This tutorial was generated from an IPython notebook that can be downloaded here.

Mixtures of GPs

This notebook was made with the following version of george:

import george

It can be useful to model a dataset using a mixture of GPs. For example, the data might have both systematic effects and a physical signal that can be modeled using a GP. I konw of a few examples where this method has been used in the context of time series analysis for the discovery of transiting exoplanets (for example, Aigrain et al. 2016 and Luger et al. 2016), but I’m sure that these aren’t the earliest references. The idea is pretty simple: if your model is a mixture of two GPs (with covariance matrices \(K_1\) and \(K_2\) respectively), this is equivalent to a single GP where the kernel is the sum of two kernels, one for each component (\(K = K_1 + K_2\)). In this case, the equation for the predictive mean conditioned on a dataset \(\boldsymbol{y}\) is

\[\boldsymbol{\mu} = (K_1 + K_2)\,(K_1 + K_2 + N)^{-1} \, \boldsymbol{y}\]

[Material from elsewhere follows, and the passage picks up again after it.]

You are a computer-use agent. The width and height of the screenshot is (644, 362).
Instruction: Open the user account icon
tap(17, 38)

where \(N\) is the (possibly diagonal) matrix describing the measurement uncertainties. It turns out that the equation for computing the predictive mean for component 1 is simply

\[\boldsymbol{\mu}_1 = K_1\,(K_1 + K_2 + N)^{-1} \, \boldsymbol{y}\]

and the equivalent expression can be written for component 2.

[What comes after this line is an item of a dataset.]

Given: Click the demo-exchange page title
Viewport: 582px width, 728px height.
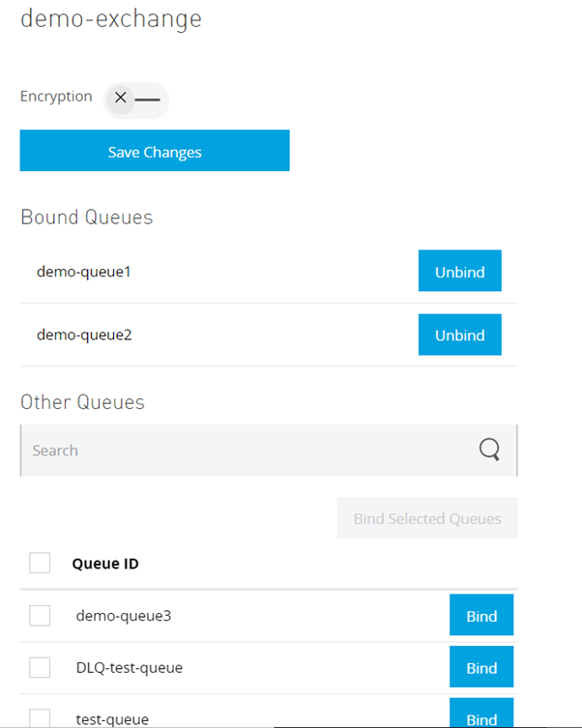Looking at the screenshot, I should point(111,19).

This can be implemented in george using the new kernel keyword argument in the predict method. To demonstrate this, let’s start by generating a synthetic dataset. Component 1 is a systematic signal that depends on two input parameters (\(t\) and \(\theta\) following Aigrain) and component 2 is a quasiperiodic oscillation that is the target of our analysis.

import numpy as np
import matplotlib.pyplot as plt

from george import kernels

N = 256
t = np.sort(np.random.uniform(0, 10, N))
theta = np.random.uniform(-np.pi, np.pi, N)
X = np.vstack((t, theta)).T
yerr = np.random.uniform(0.05, 0.25, N)

kernel1 = 2.0 * kernels.Matern32Kernel([5.0, 0.5], ndim=2)
kernel2 = 2.0 * kernels.ExpSine2Kernel(gamma=10.0, log_period=np.log(5.), ndim=2, axes=0)
kernel2 *= kernels.ExpSquaredKernel([15.0], ndim=2, axes=0)
kernel = kernel1 + kernel2

gp = george.GP(kernel)
y = gp.sample(X)
y += yerr * np.random.randn(N)
gp.compute(X, yerr)

plt.errorbar(t, y, yerr=yerr, fmt=".k", capsize=0)
plt.ylim(-6.5, 6.5)
plt.xlim(0, 10)

The physical (oscillatory) component is not obvious in this dataset because it is swamped by the systematics. Now, we’ll find the maximum likelihood hyperparameters by numerically minimizing the negative log-likelihood function.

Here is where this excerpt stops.